**Goal of the exercise:**
From the line with "Screen dimensions: 1104x503" through the last line of the records below, both ends included, transcribe only those lines, exactly, and omit the pictures.

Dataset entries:
---

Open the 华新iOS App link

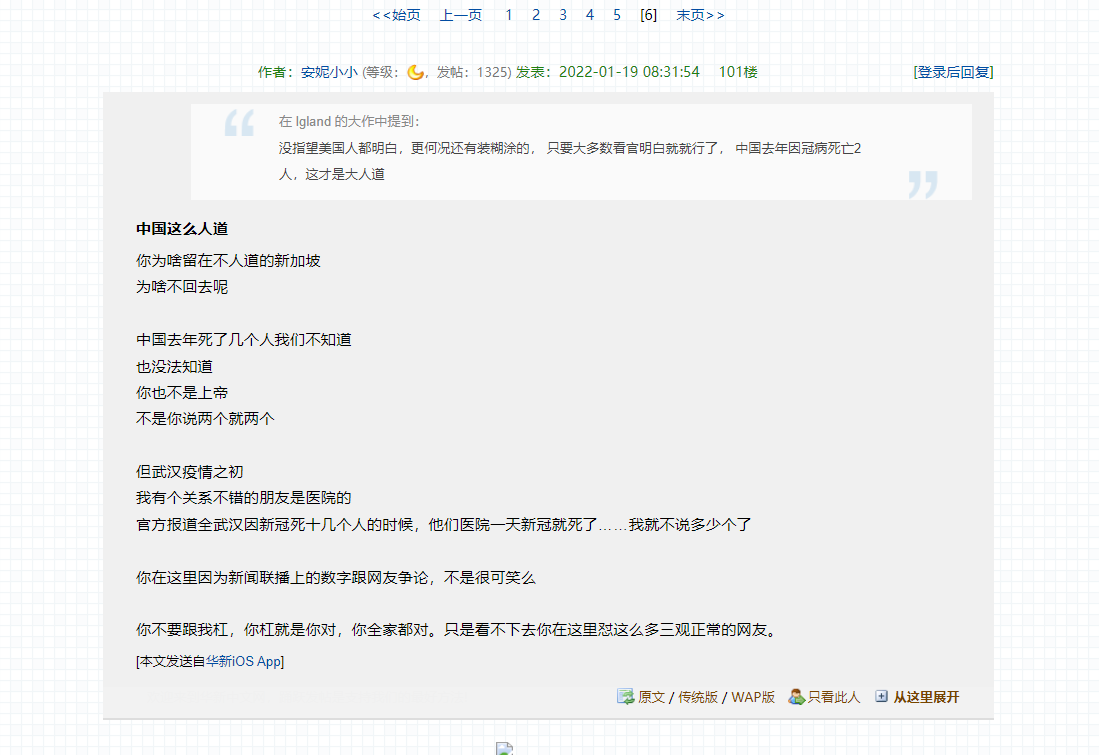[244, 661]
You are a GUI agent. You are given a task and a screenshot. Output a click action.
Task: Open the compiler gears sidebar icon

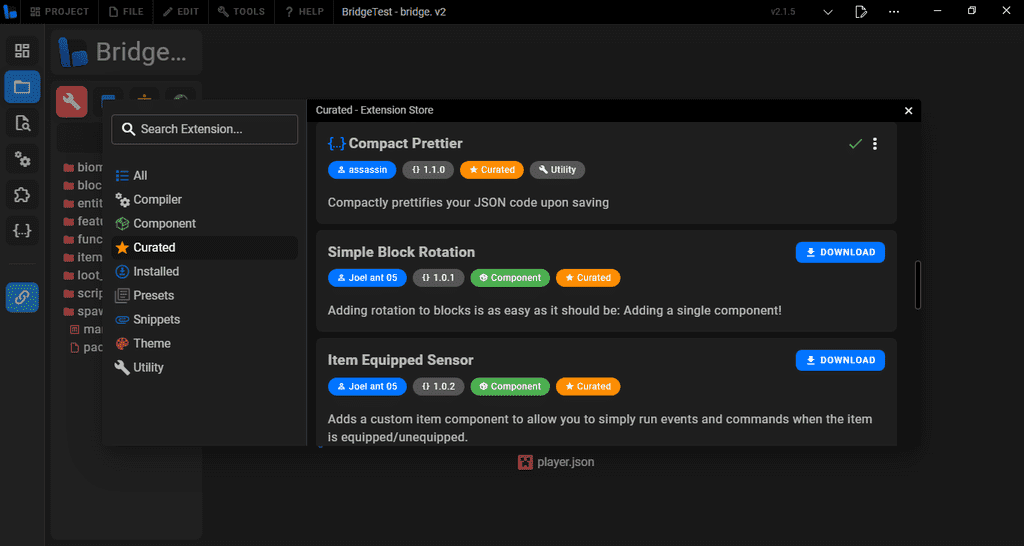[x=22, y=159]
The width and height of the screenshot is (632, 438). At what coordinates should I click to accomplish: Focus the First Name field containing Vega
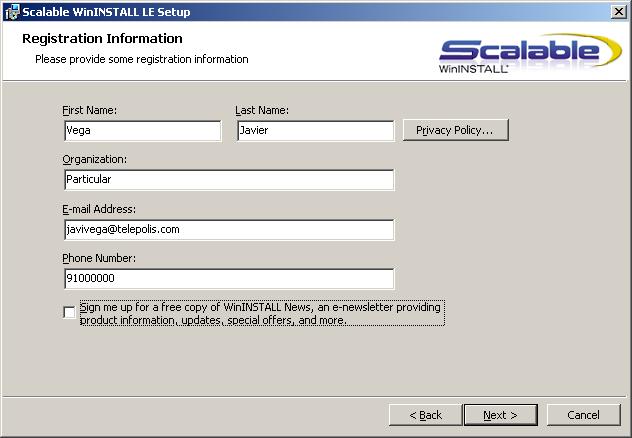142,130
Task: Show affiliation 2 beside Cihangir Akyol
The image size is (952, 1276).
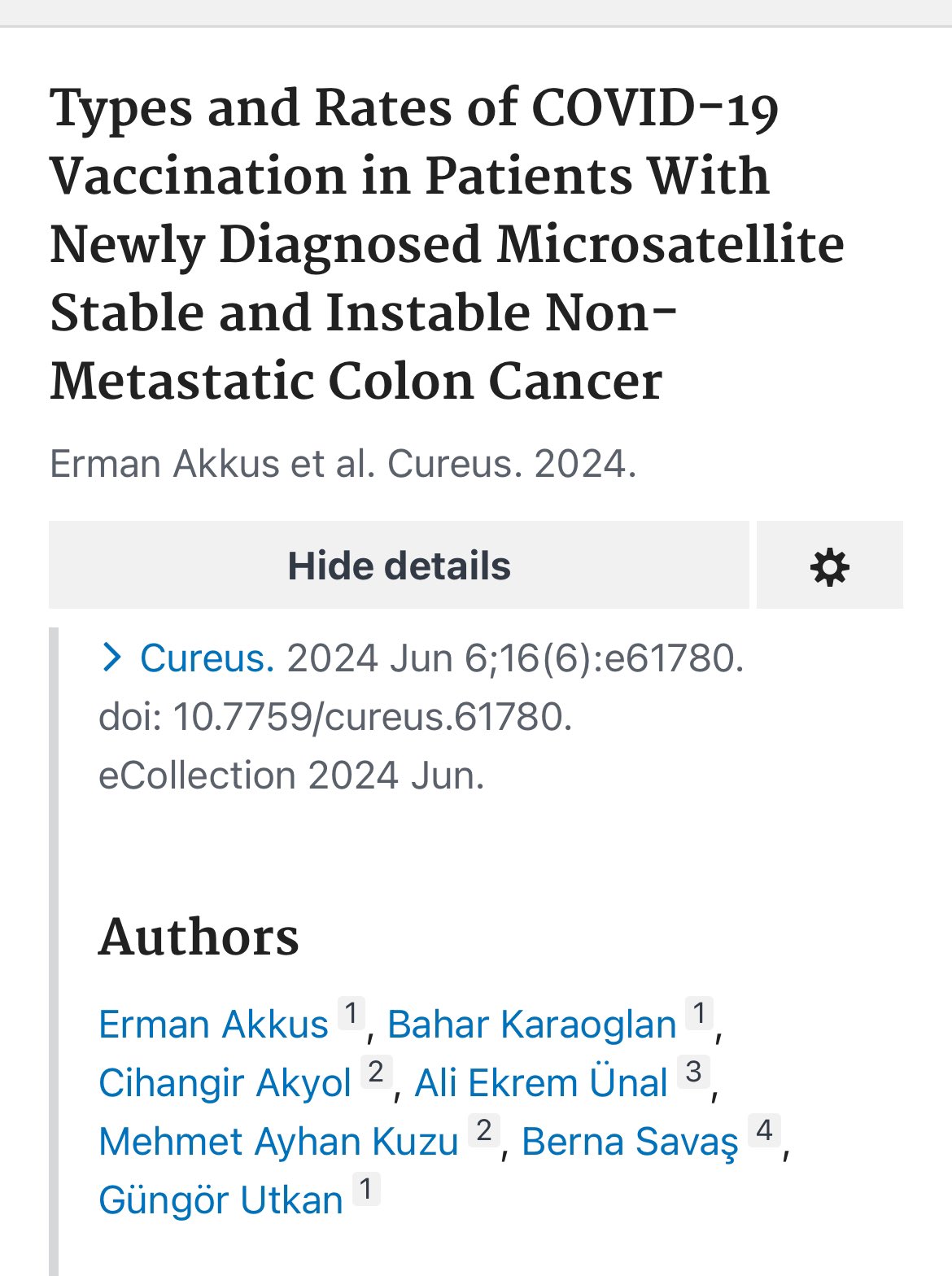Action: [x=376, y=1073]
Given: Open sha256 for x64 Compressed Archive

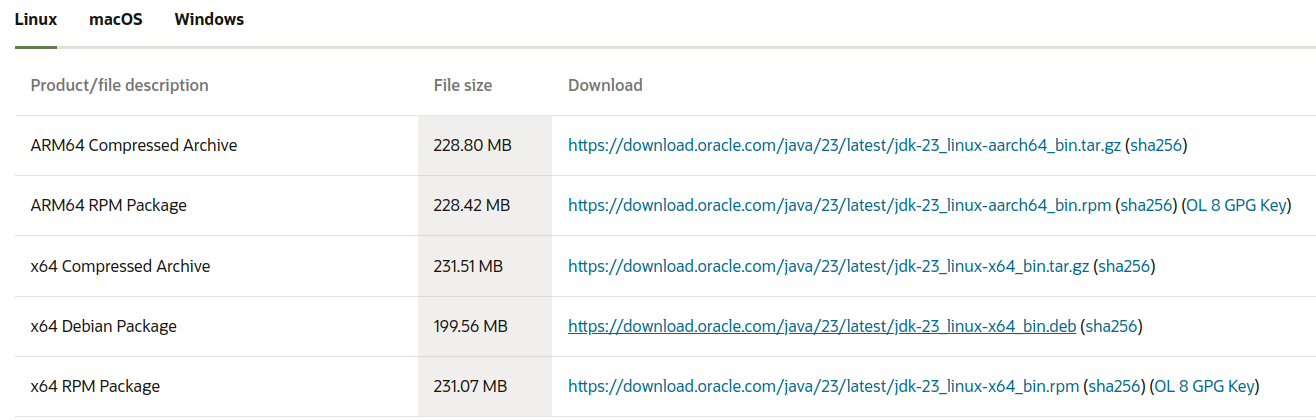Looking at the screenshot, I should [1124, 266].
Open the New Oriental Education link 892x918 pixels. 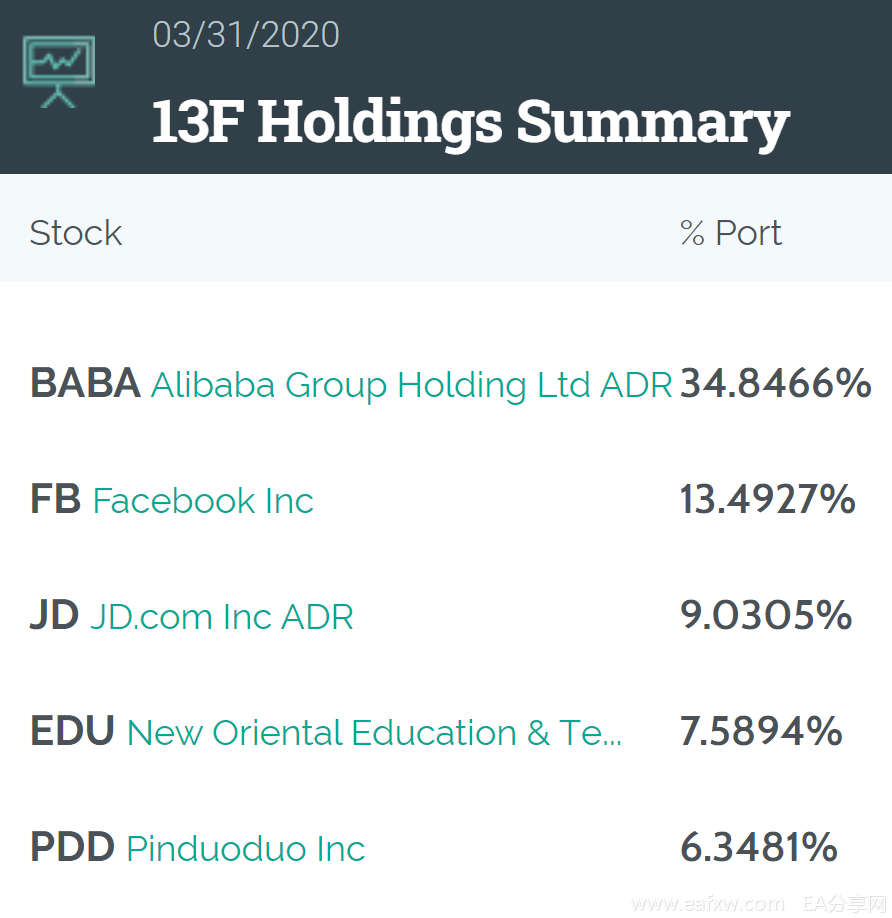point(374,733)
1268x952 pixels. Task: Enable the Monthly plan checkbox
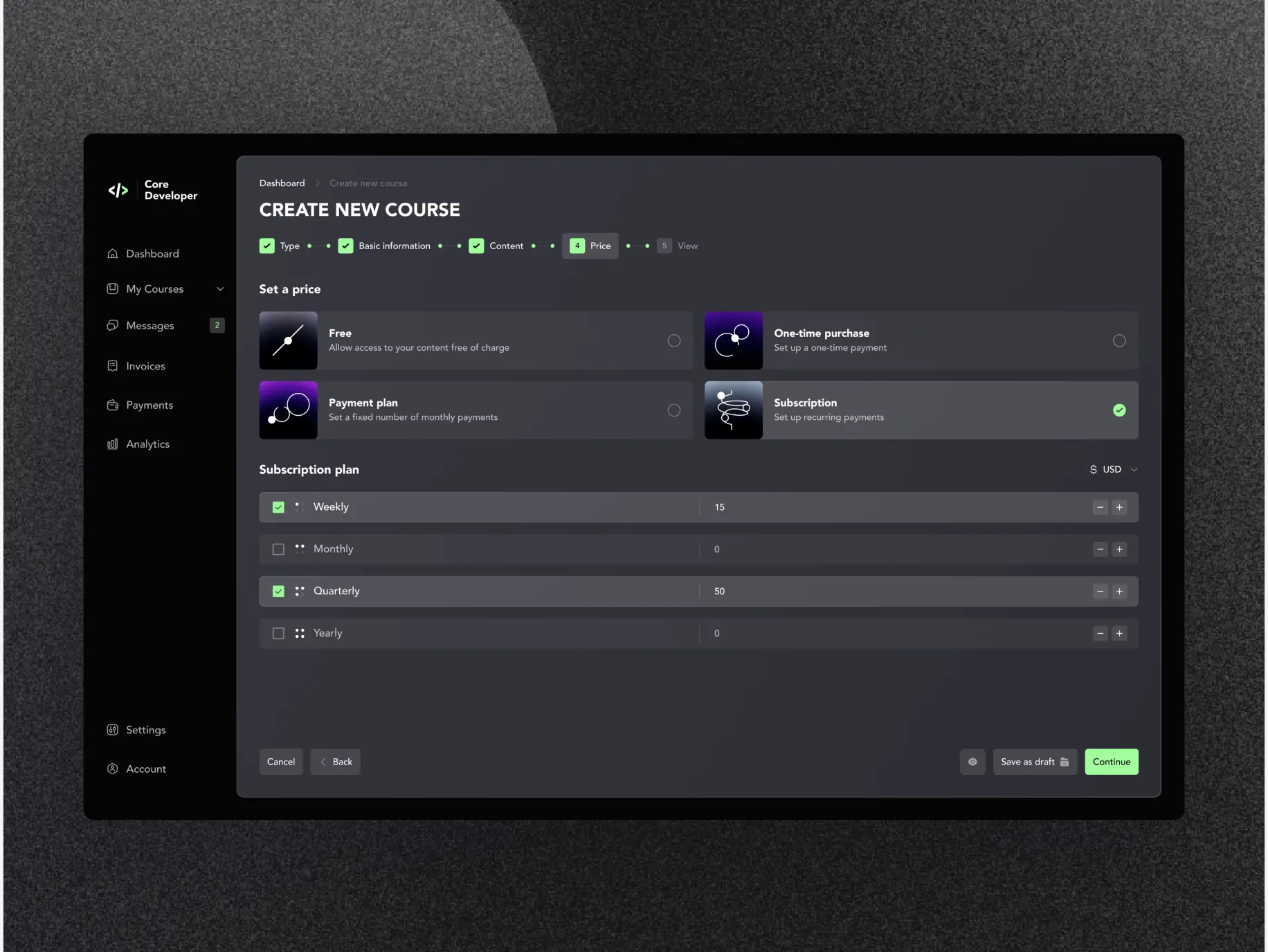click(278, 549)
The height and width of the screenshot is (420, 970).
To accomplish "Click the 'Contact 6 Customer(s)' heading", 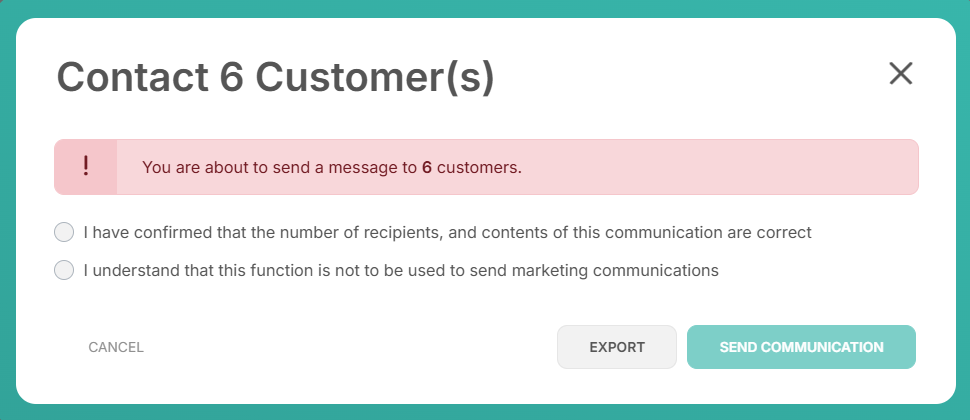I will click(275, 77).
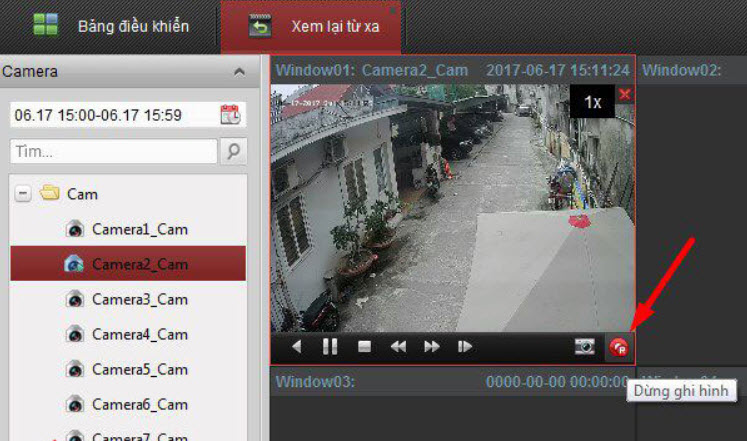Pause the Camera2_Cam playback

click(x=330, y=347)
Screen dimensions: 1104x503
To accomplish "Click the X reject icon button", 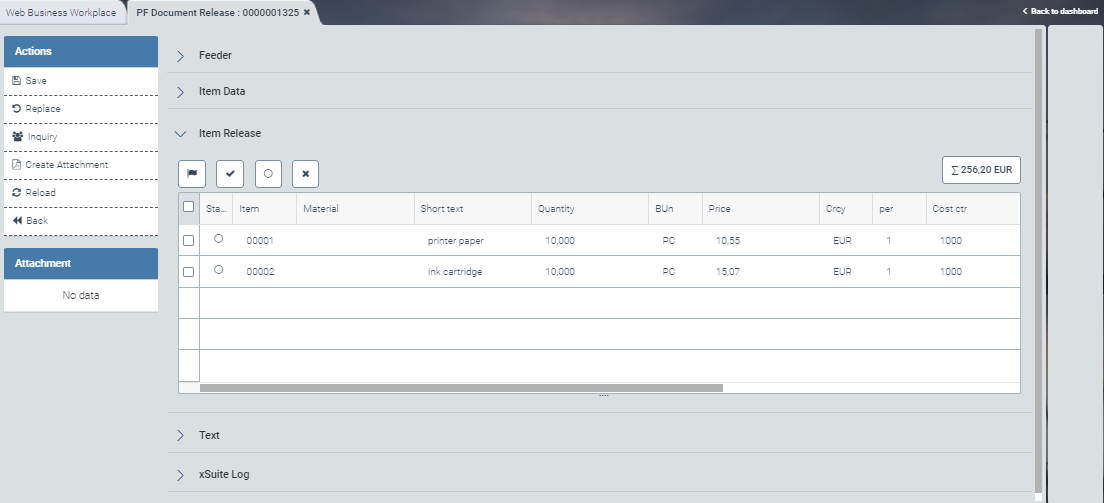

---

**Exercise result:**
Screen dimensions: 1104x503
To accomplish "Click the X reject icon button", 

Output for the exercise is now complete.